Diriwayatkan dari Ibnu Umar bahwa Rasulullah Saw. bersabda “Sesungguhnya perkara halal yang paling dibenci disisi Allah adalah perceraian”
Penyebab perceraian saat ini jika dilihat dari survey keluarga, diantaranya Tidak adanya rasa saling memahami satu sama lain, seperti yang telah disebutkan diatas, kondisi ekonomi, campur tangan keluarga, mengabaikan shalat juga penyebab perceraian karena tidak adanya pondasi iman yang membuat hal-hal buruk bisa terjadi pada diri, kemudian penyimpangan berperilaku.
Talak merupakan perkataan yang mengartikan seorang istri diceraikan. Salah satunya adalah Talak Tiga. Jika sang suami memang tidak sadar mengucapkan talak, talak tidak jatuh, utamanya jika talaknya adalah talak tiga. Sebaliknya, jika suami sadar mengatakan itu, talak menjadi jatuh dan hanya dianggap talak satu. Jadi, hendaknya sang suami berhati-hati dan lebih bisa menahan lisannya dari kata-kata talak, baik diucapkan secara jelas maupun kiasan.
Kedokteran dan Ilmu Pengetahuan
Berbicara tentang hal ini pasti berhubungan dengan organ tubuh.
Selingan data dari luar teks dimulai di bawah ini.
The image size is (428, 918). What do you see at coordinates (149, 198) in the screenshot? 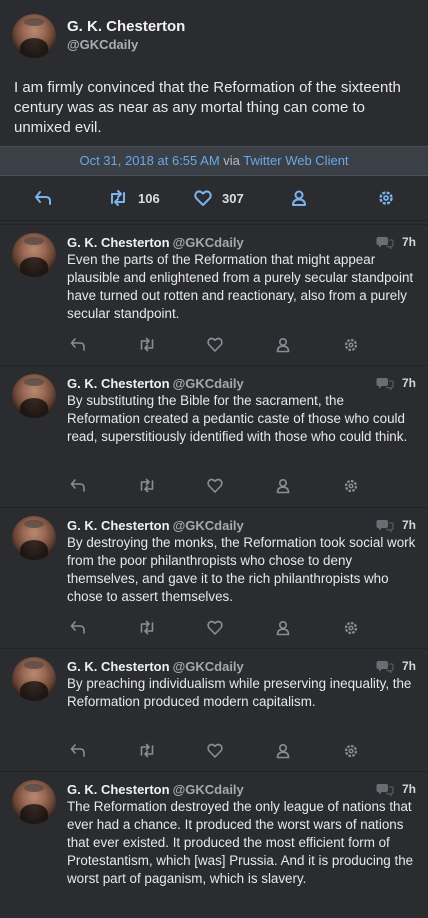
I see `retweet-count: 106` at bounding box center [149, 198].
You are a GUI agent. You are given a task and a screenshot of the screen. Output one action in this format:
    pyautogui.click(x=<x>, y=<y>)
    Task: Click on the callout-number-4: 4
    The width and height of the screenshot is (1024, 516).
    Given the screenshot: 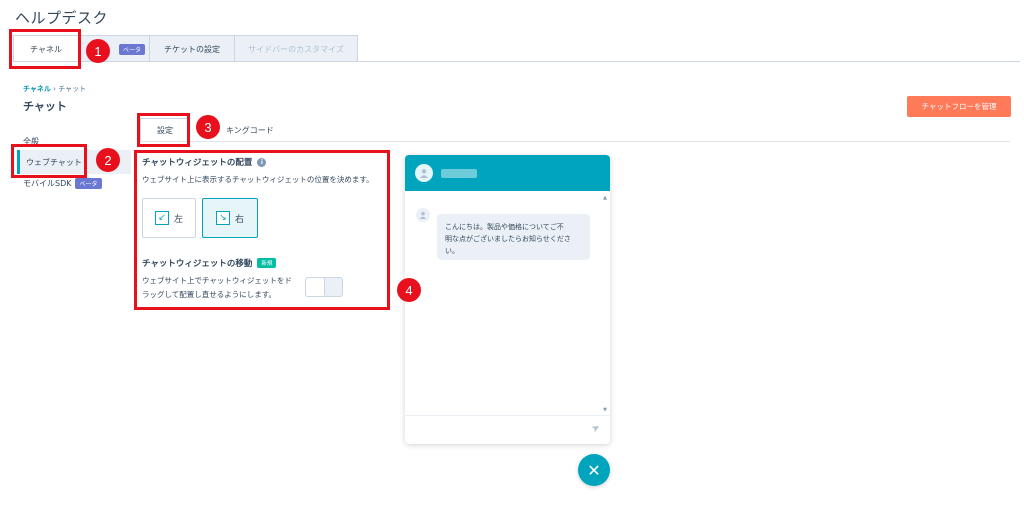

Hal yang sering ditemukan dalam kehidupan yaitu transplantasi organ tubuh, menurut islam transplantasi tersebut tidak diperbolehkan. Masalah ini tidak bisa dianalogikan dengan hukum bahwa setiap jari tangan seseorang memiliki diyat (tebusan). Sebab, diyat diberlakukan sebagai hukuman atas tindak pelaku kejahatan dan atas penyia-nyiaan manfaat, bukan sebagai harga dari organ tubuh.
Hati juga merupakan bagian dari organ tubuh. Dan tak jarang orang melakukan transplantasi hati untuk mempertahankan hidup seseorang. Diriwayatkan dari Usamah ibn Syuraik bahwa seorang Arab Badui datang menemui Nabi dan berkata, “Haruskah kita berobat, ya Rasulullah?” beliau menjawab, “Ya. Sesungguhnya Allah tidak menurunkan suatu penyakit tanpa menurunkan obatnya, itu diketahui oleh orang yang mengetahuinya dan tidak diketahui oleh orang yang tidak mengetahuinya.”
Transplantasi organ diperbolehkan oleh Syara’ jika semua syarat terpenuhi, jauh dari konteks bermain-main dengan manusia yang dimuliakan Allah, dan tidak mengubah manusia menjadi semacam onderdil yang bisa diperjualbelikan. Transplantasi dilakukan untuk saling tolong menolong dalam hal kebaikan dan untuk meringankan penderitaan sesama. Demikian tentang transplantasi, jika untuk menyelamatkan nyawa seseorang dan memang dianjurkan dokter, hal tersebut diperbolehkan demi kebaikan bersama.
Keunggulannya, Buku ini memuat banyak contoh permasalahan keluarga serta solusinya. Dengan mengambil pelajaran dari kisah-kisah Rasulullah dalam menangani masalah keluarga. Sehingga kita bisa memecahkan masalah dengan solusi yang bijak. Buku ini tidak hanya membahas tentang pernikahan atau keluarga, namun juga dilengkapi dengan hukum-hukum islam tentang Kedokteran dan Ilmu Pengetahuan disertai hadist yang sahih. Apabila kita mencintai Rasulullah maka kita harus mengikuti sunnahnya, agar menjadi orang yang dicintai Rasulullah.
Kelemahannya buku ini berbentuk pertanyaan dan jawaban, pertanyaan yang dihadirkan sangat terbatas. Maksudnya pembaca masih ingin tahu mengenai hal Pernikahan, yang memang belum di jelaskan secara menyeluruh.
Kesimpulannya buku ini layak dibaca, karena memuat hal-hal yang berhubungan dengan pernikahan dan sangat bagus bagi yang akan atau sedang membina keluarga. Menyelesaikan pelbagai masalah sesuai syariat islam.